I think that it is best that folks go into Let’s Sing games knowing what they are getting. If anyone is expecting a super polished experience – something like UbiSoft’s Just Dance games, for example – they should probably lower their expectations a bit. Let’s Sing games are basically a few menus and simple graphics thrown over the top of amusing older music videos. This is a game series that probably drops 80% of its budget into song and video rights, leaving a lot of the UI to be recycled from title to title.

“The Invisible Man”? What the heck is “The Invisible Man”? Nobody’s ever heard of that! They made that up!

The modes offered are simple affairs; sing along, sing along with bits of different songs mashed together, sing along with Freddie Mercury (which is, you know, what you are doing in every other mode), sing along with someone else’s asynchronous performance to try to beat their score. There’s a lot of singing along.

One feature that seems to be missing this time around is the ability to add Let’s Sing song packs. I bought a few packs last year to make Let’s Sing Country more palatable to myself, and I can’t seem to figure out how to import them. It would be nice if I could gather all of my Let’s Sing content together into one hub, ala Rock Band, but that might be asking too much from this modest series.

That’s Why They Call Me Mister Fahrenheit!

Making jokes about Let’s Sing games is becoming one of my favorite annual pastimes, but that doesn’t mean that I don’t like the games. I come from a family that loves singing karaoke, and you can bet that I’m going to fire this one up at my (probably not gonna happen) Christmas party. There is nothing like eggnog spilling on the carpet while Uncle Joe warbles “I Want To Break Free”.

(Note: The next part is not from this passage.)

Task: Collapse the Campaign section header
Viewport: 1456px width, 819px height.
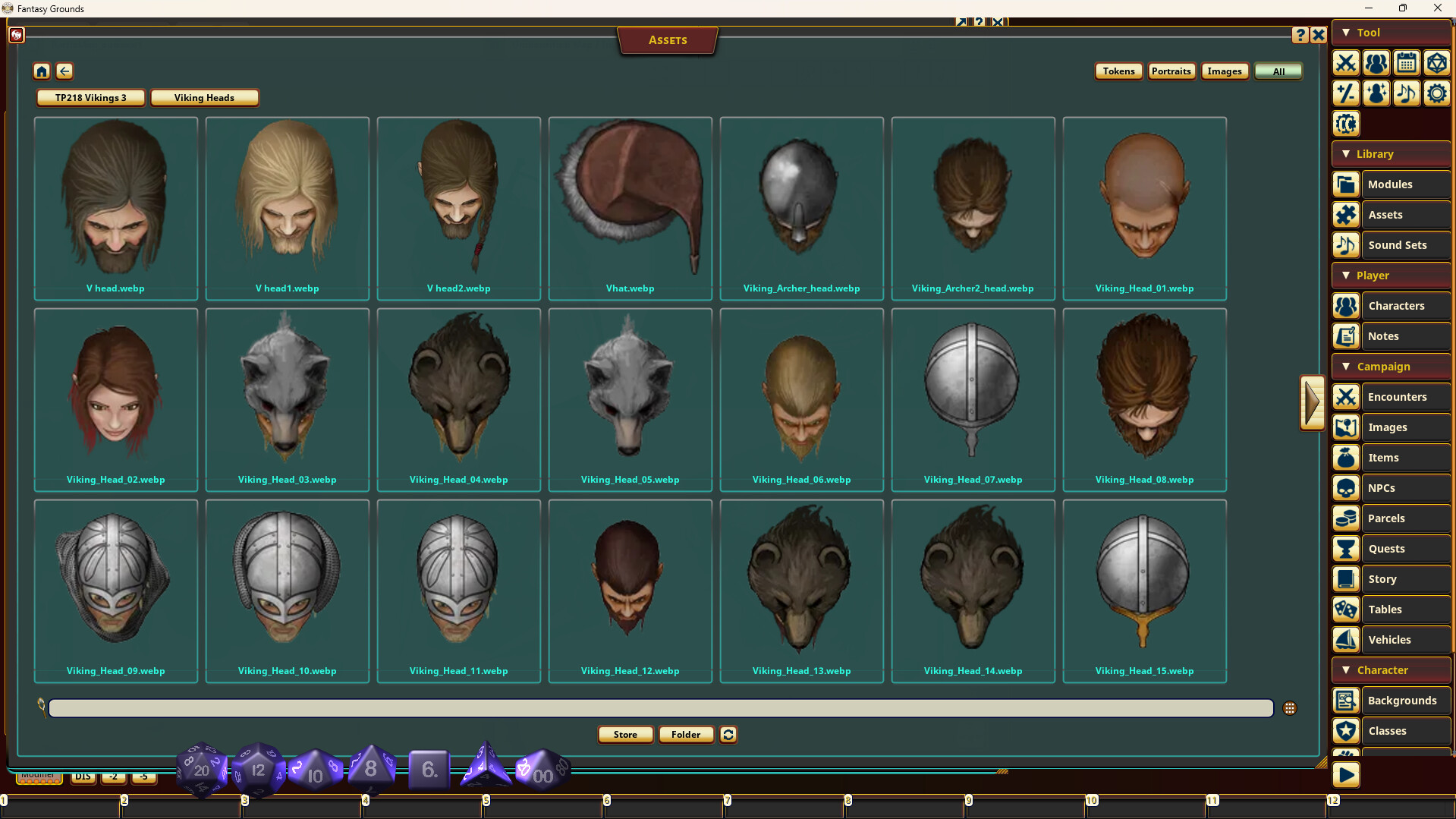Action: coord(1346,366)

They really do call me Mr. Fahrenheit.

I’ve really enjoyed my time with Let’s Sing Queen, because Queen songs rock, and I enjoy trying to sing them. My kids adore howling along in the background, and we all love it when my wife slams the door because we are screaming “We Are The Champions” while she is attempting to have a Zoom call with her co-workers.

It’s important to really understand what Let’s Sing games are before dropping any money on them. This is a very niche title, to be sure. But if you like singing, you like Queen, and you want to feel inferior to one of the greatest singers ever, Let’s Sing Queen is a kind of magic. See what I did there?

Let’s Sing Queen is now available on the PlayStation Store.

Review code kindly supplied by the publisher.



The Final Word

Do you think you know all the words to Killer Queen? You probably do not, and Freddie Mercury almost assuredly sings it better. That doesn’t mean that it isn’t fun to try. Let’s Sing Queen has a great, deep track list and offers some simple fun. If you enjoy hyper difficult karaoke, you’ll get a kick out of this title. Warning: "Under Pressure" is much more difficult than you think it is.